Despite Microsoft's recent focus on streaming games, as emphasised by Game Pass and the announcement that the company is developing a streaming network for "console quality gaming on any device", the head of Xbox reaffirmed his commitment to the traditional console paradigm.
Speaking with our colleagues at Eurogamer following Microsoft's E3 press conference, Spencer said conventional console gaming was critical to the company's success.
"It is how most people think of an Xbox," he said. "An Xbox is something you plug into your TV... I want that to continue. And I don't want that to just continue in words. I want it to continue in action. In the last two years we've shipped the S console, which I love, and the X console - we said what it was going to do, and I love the fact we were able to deliver that."

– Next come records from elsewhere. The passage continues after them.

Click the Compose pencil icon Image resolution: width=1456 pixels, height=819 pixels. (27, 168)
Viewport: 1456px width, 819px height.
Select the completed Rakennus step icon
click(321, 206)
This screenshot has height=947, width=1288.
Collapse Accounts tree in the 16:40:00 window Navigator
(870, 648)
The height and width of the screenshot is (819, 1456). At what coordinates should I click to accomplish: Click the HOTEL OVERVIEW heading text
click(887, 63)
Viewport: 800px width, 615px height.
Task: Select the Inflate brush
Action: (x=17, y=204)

The rise of mobile gaming doesn't shake Spencer's continued commitment to Xbox providing the classic home console experience either.
"For a lot of us today, there's a certain kind of game we expect on a phone and another kind of game we expect on our console," said Spencer. "It's not always true they're separate.
"You can see PUBG and Fortnite now on the phones doing much better, but a lot of the games there are very casual. I know content developers want to reach as many people as they can with their content.
"So, I do think as we move forward, more people will be playing more kinds of content on other devices. But television will be one of those. We're committed to that."
Backwards compatibility will also continue to be a big part of Microsoft's Xbox strategy, said Spencer, adding that he was "very proud" of the company's track record of "respecting the purchase of games [players] made with us".
Spencer also alluded to the smash hit games like Minecraf which don't get sequels, but instead migrate over to the new console.
"We didn't ship Minecraft 2 on Xbox One to try to compel everybody to move to the next console, because that's not what Minecraft players want," sad Spencer. "They just want Minecraft to get better.
"When you look at games like PUBG and Fortnite and you think about these large games and ecosystems that'll be out there, when new hardware comes, people are still going to want to play those games, and it's going to be important for us as platforms to support them."